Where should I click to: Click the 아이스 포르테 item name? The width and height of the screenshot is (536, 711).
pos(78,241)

==

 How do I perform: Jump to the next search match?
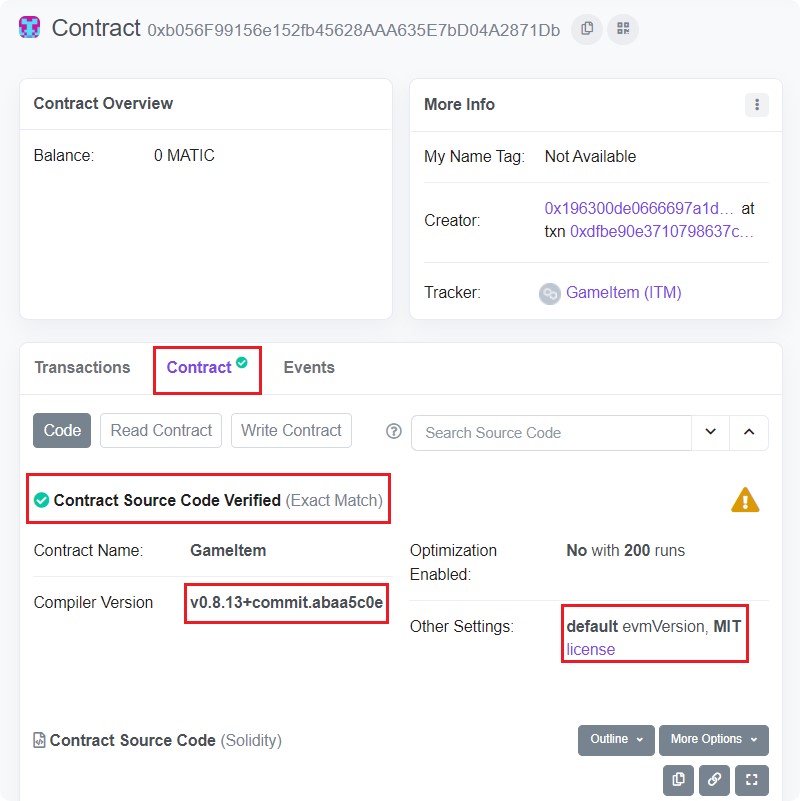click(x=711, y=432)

==

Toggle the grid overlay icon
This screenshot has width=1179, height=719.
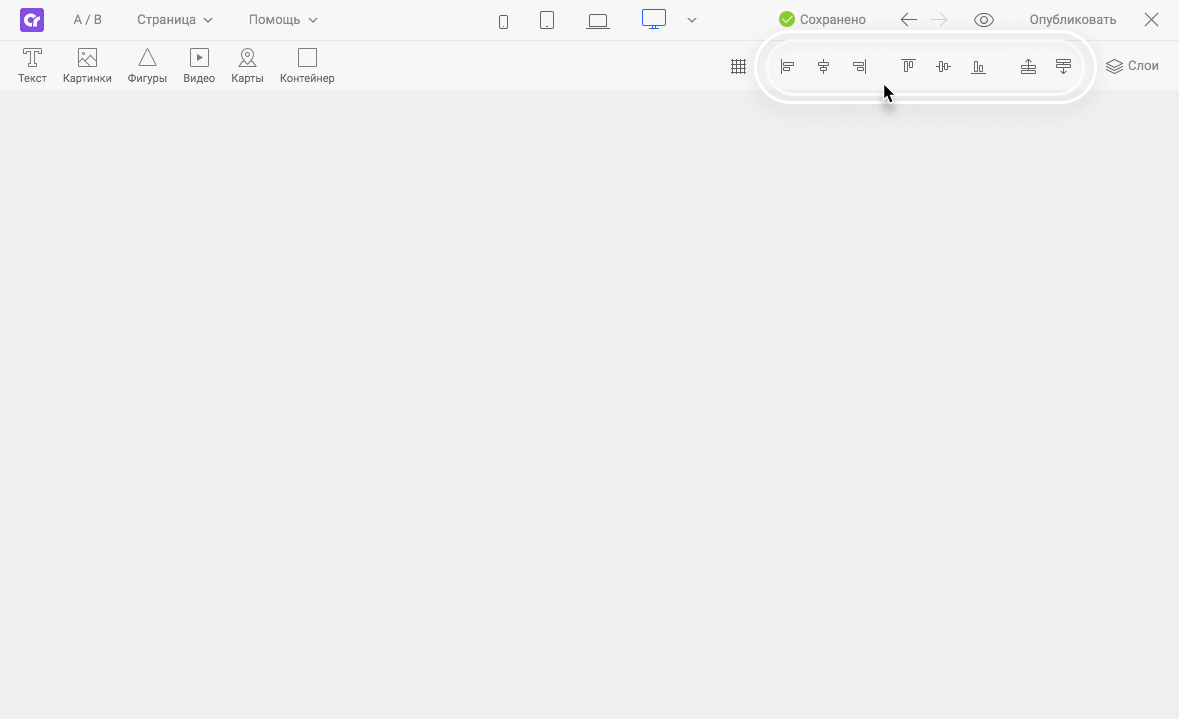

> [Problem details] Starting at the line that contains "Toggle the grid overlay icon" and stopping after the line that contains "This screenshot has width=1179, height=719.", write out every line exactly as it appears above, and no other line.

> [Response to this task]
Toggle the grid overlay icon
This screenshot has width=1179, height=719.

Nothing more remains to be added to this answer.